2
votes

I am trying to query bigquery from apache spark 2.2.0 using Simba JDBC Driver (bigquery jdbc 4.2)

This is my code:

import spark.implicits._
import org.apache.spark.sql.SQLContext
val sqlcontext = new org.apache.spark.sql.SQLContext(sc)
val pushdown_query = "(select * from mydb.mytable) AS T"
val dataframe_bq = sqlcontext.read.format("jdbc").option("url","jdbc:bigquery://https://www.googleapis.com/bigquery/v2:443;ProjectId=xxxx;OAuthType=0;[email protected];OAuthPvtKeyPath=/path/file.json;").option("driver", "com.simba.googlebigquery.jdbc42.Driver").option("dbtable", pushdown_query).load()
dataframe_bq.show()

This is the error:

org.apache.spark.SparkException: Job aborted due to stage failure: Task 0 in stage 3.0 failed 1 times, most recent failure: Lost task 0.0 in stage 3.0 (TID 3, localhost, executor driver): java.sql.SQLDataException: 

[Simba][JDBC](10140) Error converting value to Timestamp.

The conversion error may occur for any data type like also:

[Simba][JDBC](10140) Error converting value to Long.

Spark 2.x make every columnName gets double-quoted !

So for example SELECT UserID, UserName FROM USERS

Will be manipulated to SELECT "UserID", "UserName" FROM USERS

And the dataframe will look like this:

+------+--------+ 
|UserID|UserName| 
+------+--------+ 
|UserID|UserName| 
|UserID|UserName| 
|UserID|UserName| 
+------+--------+ 

The proposed solution is to write custom spark JDBC dialect but I am not yet able to get it running properly.

I appreciate if you can let me know how to solve this issue.
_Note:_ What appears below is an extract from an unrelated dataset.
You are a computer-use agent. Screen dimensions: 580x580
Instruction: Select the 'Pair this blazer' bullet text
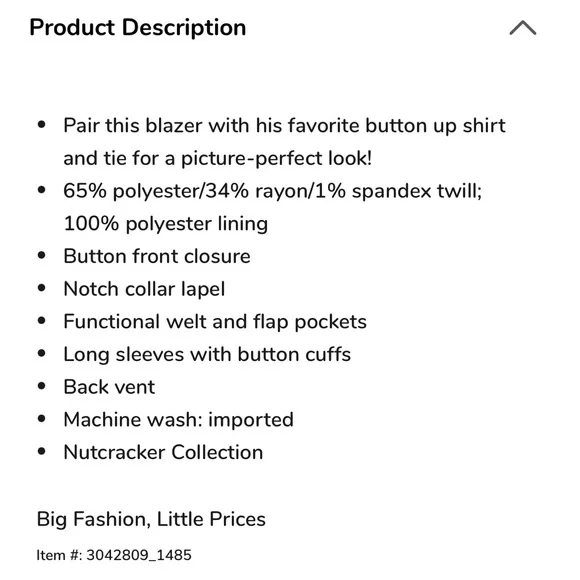click(284, 142)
Thanks in advance.

4
Did you ever resolve this? I have same issue.doug
is there any solution to this?Phoenix

4 Answers

0
votes

Faced the same issue.

If you need to use Spark JDBC, there no other options but using/implementing custom JDBC dialect. You can take a look at https://github.com/trK54Ylmz/spark-bigquery, it worked for me with minor changes.

If JDBC is not the requirement, you can also try one of the connectors available: from Spotify (in maintenance mode currently), Google's native connector for Dataproc (quite limited, unfortunately) or this third-party version which looks promising.

0
votes

To solve this issue, I had to edit the Apache Spark version 2.1 source code and recompile it to handle this issue using the following procedure:

1) Prerequisites

 Maven 3.3.9 or newer and Java 8+ 

2) Download spark source code, in my case it was version 2.1

3) Update the source code to prevent Spark from adding a double quote to column names!, search for the code below and replace it accordingly.
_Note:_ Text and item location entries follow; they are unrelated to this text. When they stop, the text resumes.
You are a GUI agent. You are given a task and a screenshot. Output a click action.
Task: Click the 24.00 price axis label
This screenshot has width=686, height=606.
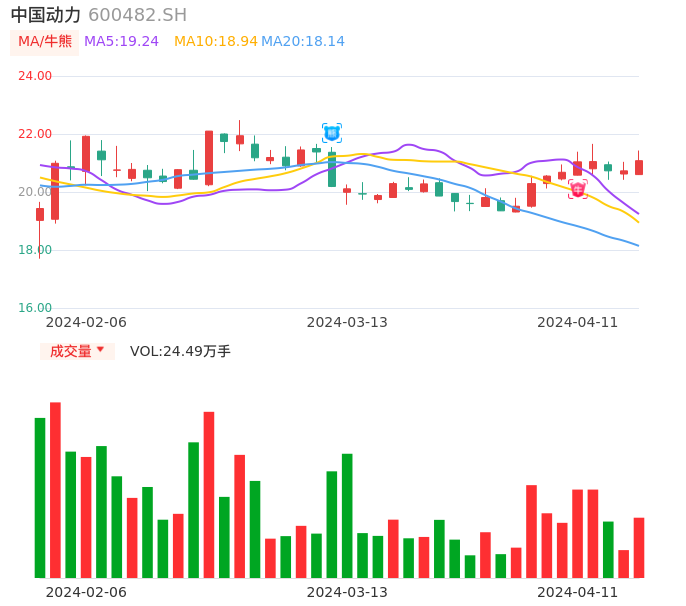35,76
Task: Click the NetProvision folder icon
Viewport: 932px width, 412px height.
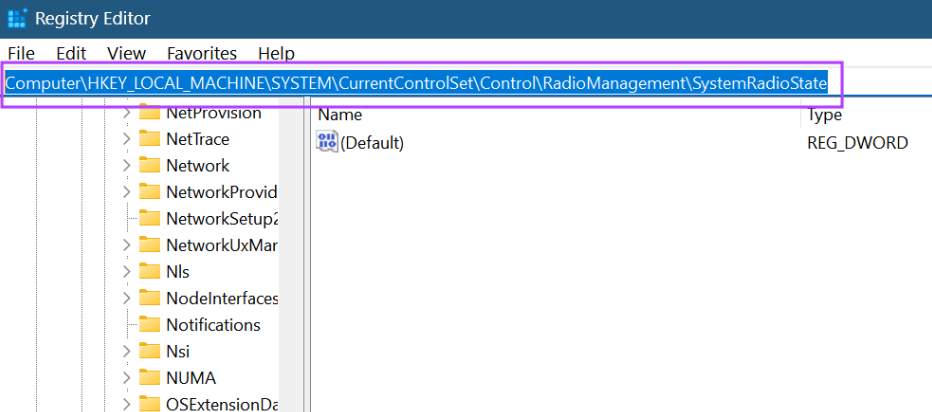Action: point(150,113)
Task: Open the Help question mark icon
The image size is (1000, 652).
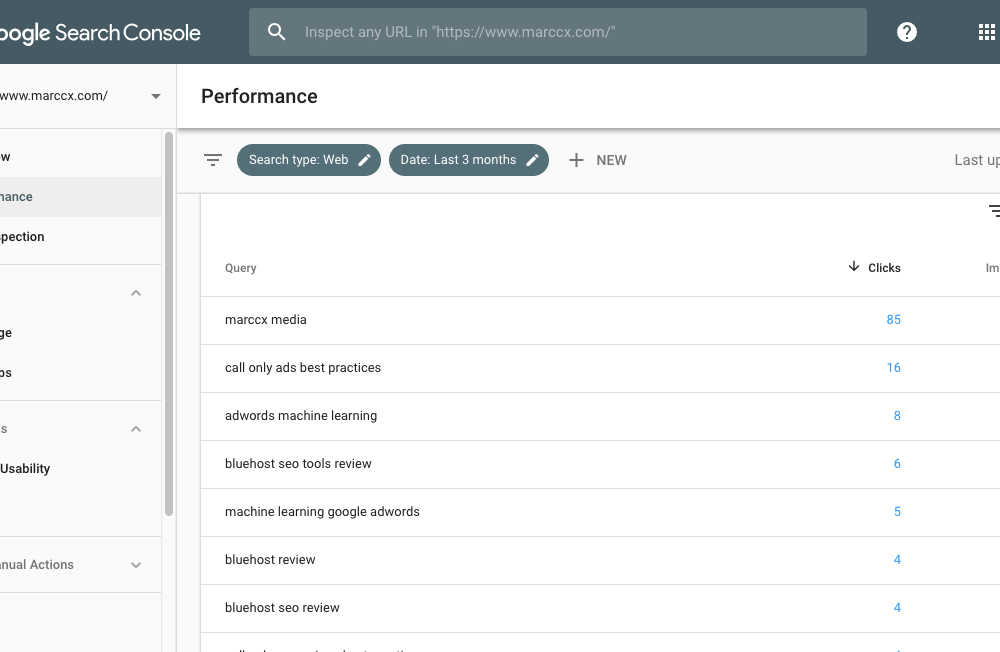Action: pos(907,32)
Source code refernece file: https://github.com/apache/spark/blob/branch-2.1/sql/core/src/main/scala/org/apache/spark/sql/jdbc/JdbcDialects.scala#L90

edit this function:

def quoteIdentifier(colName: String): String = {
    s""""$colName""""
}

and make it like this :


def quoteIdentifier(colName: String): String = {
    return colName
}

4) build it with maven

  Install maven 3.3.9 or above and java 8 and then build it:
    ./dev/make-distribution.sh --name custom-spark --pip --r --tgz -Psparkr -Phadoop-2.7 -Phive -Phive-thriftserver -Pmesos -Pyarn

Hope that will help you.

0
votes

When I use Simba jdbc driver for Spark, the option UseNativeQuery=0 solved the following issue:

[Simba][JDBC](10140) Error converting value to Timestamp

So hopefully I didn't have to develop any specific dialect.

0
votes

The issue is, one of the pre-registered jdbc dialect adds extra quotes around the field name.

so the query - select column1,column2 from table became select "column1","column2" from table

To resolve the issue in spark, add below code after creating spark context and before creating dataframe. [This solution is specifically for SIMBA driver].

JdbcDialects.registerDialect(new JdbcDialect() {

override def canHandle(url: String): Boolean = url.toLowerCase.startsWith("jdbc:bigquery:")

override

def quoteIdentifier(column: String): String =  column

})